Excursie 21 januari 2017 afd. Amersfoort, Oostvaardersplassen

‘s Morgens iets over half negen vertrokken we met negen deelnemers richting Oostvaardersplassen. Het beloofde een prachtige, zonnige dag te worden met weinig wind en een temperatuur van enkele graden boven nul. Er werd besloten eerst door polder Arkemheen naar het stoomgemaal Hertog Reinout te rijden, omdat bij dat gemaal een wak in het ijs zat, waar waarschijnlijk enkele nonnetjes te zien zouden zijn. Normaal gesproken vliegen nonnetjes direct weg zodra je in zicht komt, maar als er ijs ligt zijn ze aangewezen op de paar wakken die er nog over zijn, en verliezen ze deels hun natuurlijke schuwheid. Juist in barre tijden willen ze zo weinig mogelijk energie verspillen en blijven ze veel langer zitten.

Nonnetjes

© René de Waal

Nonnetjes

Na onderweg vergast te zijn op een mooie slechtvalk en direct al meerdere buizerds (we zouden er die dag vele zien) bleken de nonnetjes, drie mannetjes en twee vrouwtjes, inderdaad in het wak aanwezig, evenals een paartje brilduikers, die er direct met fluitende vleugels vandoor gingen zodra ze ons ontwaarden. De nonnetjes lieten zich echter uitvoerig bewonderen in een stralende zon, soms zwemmend, soms op het ijs zittend, en konden tot op vrij korte afstand benaderd worden om te fotograferen. Ondertussen vloog een tweetal ijsvogeltjes voortdurend heen en weer. Een feest om daar een half uurtje te vertoeven.

 

 

Blauwe kiek

Na het nonnetjesfestijn reden we door de Flevopolder via de Dodaarsweg richting Praamweg.

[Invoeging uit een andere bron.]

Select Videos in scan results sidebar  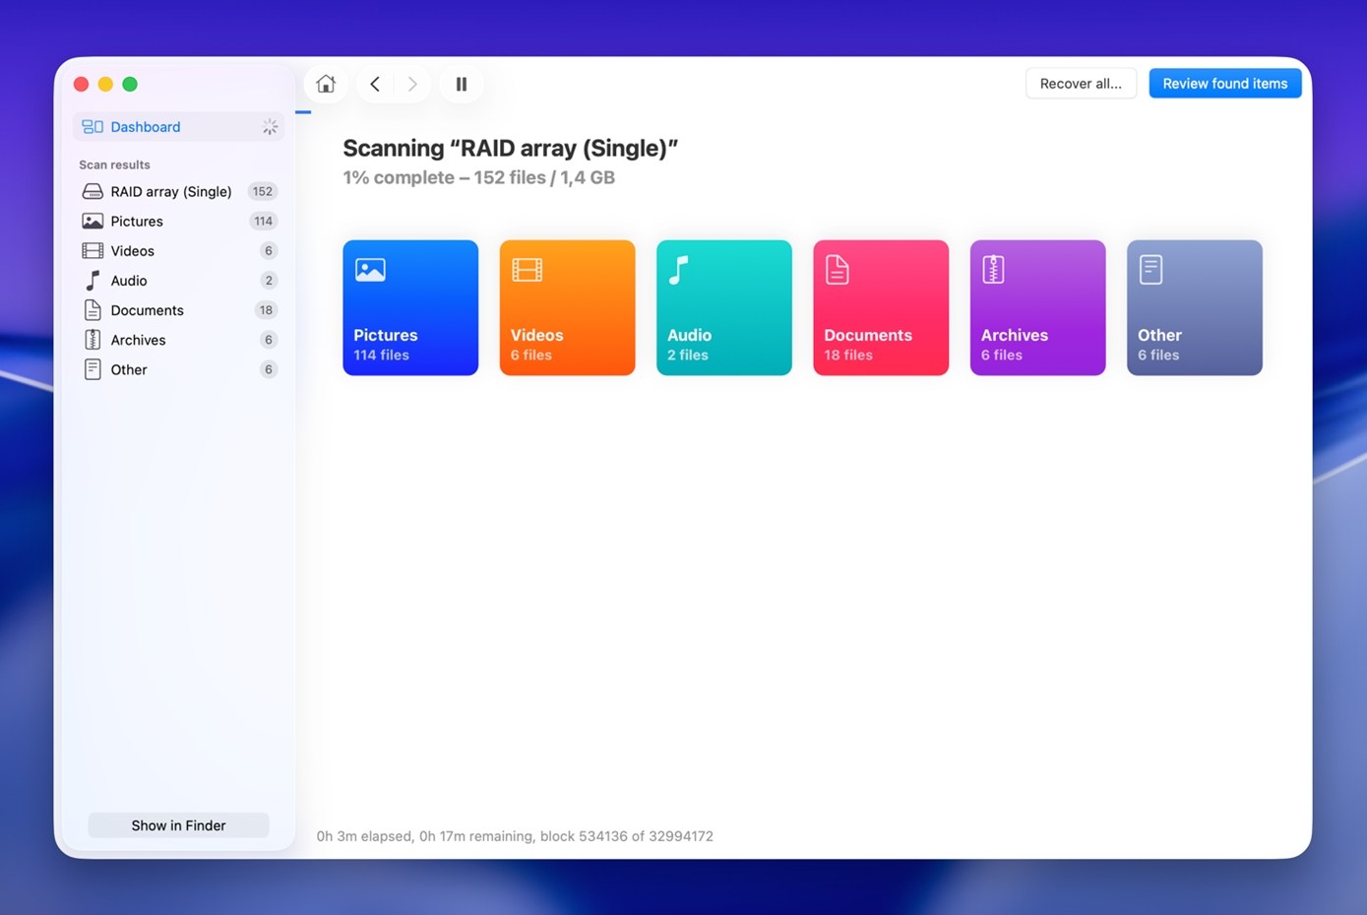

De dodaarsweg stond erom bekend dat zich daar ’s winters enkele blauwe kiekendieven ophielden, maar de laatste jaren zijn ze daar zelden te vinden. Het geluk was aan onze kant: een prachtig mannetje liet zich jagend zien boven de velden. Ook enkele reeën hielden zich in het veld op.

 

Zeearenden

© Nel Bekema

Zeearenden

Eerst naar de grote Praambult. In de verte was een zeearend te zien, die zich te goed deed aan een kadaver. Een vrouwtje blauwe kiekendief kwam op vrij korte afstand voorbij . We besloten dat de arend vanaf de verderop gelegen kleine Praambult beter te zien zou zijn, en daar heen zouden rijden. Daar aangekomen bleek de arend veel beter te zien was, en dat er zich zelfs een tweede arend bevond, die even later de eerste gezelschap ging houden. De beide (onvolwassen) arenden werden natuurlijk voortdurend lastig gevallen door een groepje kraaien, die ook wel een stukje lustten.

 

 

Baardmannetjes

© René de Waal

Baardman

Besloten werd een bezoekje te brengen aan het informatiecentrum aan de Knardijk, om daarna het gebied een stuk in te wandelen. Bij het informatiecentrum was het erg druk, vooral omdat vele tientallen mensen op de grote plas aan het schaatsen waren. Ondanks ook de vele wandelaars zijn we toch gaan lopen, en dat bleek een goede beslissing, want in de rietkraag langs het pad naar de aalscholverkolonie bleek zich een flink aantal baardmannetjes op te houden, die zo druk waren met zaadjes uit de rietpluimen te halen, dat ze zich niets aantrokken van al die wandelaars die langs kwamen. Soms kwamen ze tot op minder dan twee meter afstand van (fotograferende) vogelaars. We zijn nog een eind doorgelopen langs het pad, wat nog enkele roepende waterrallen en een wegvliegende houtsnip opleverde.

Kramsvogels

Op de terugweg zijn we nog even langs gegaan bij de appelboomgaarden langs de Sterappellaan, waar zich elke winter tientallen kramsvogels ophouden, die snoepen van de appels die niet geoogst zijn of op de grond liggen. Ze stelden ons niet teleur: in de bomen langs de weg zaten er vele.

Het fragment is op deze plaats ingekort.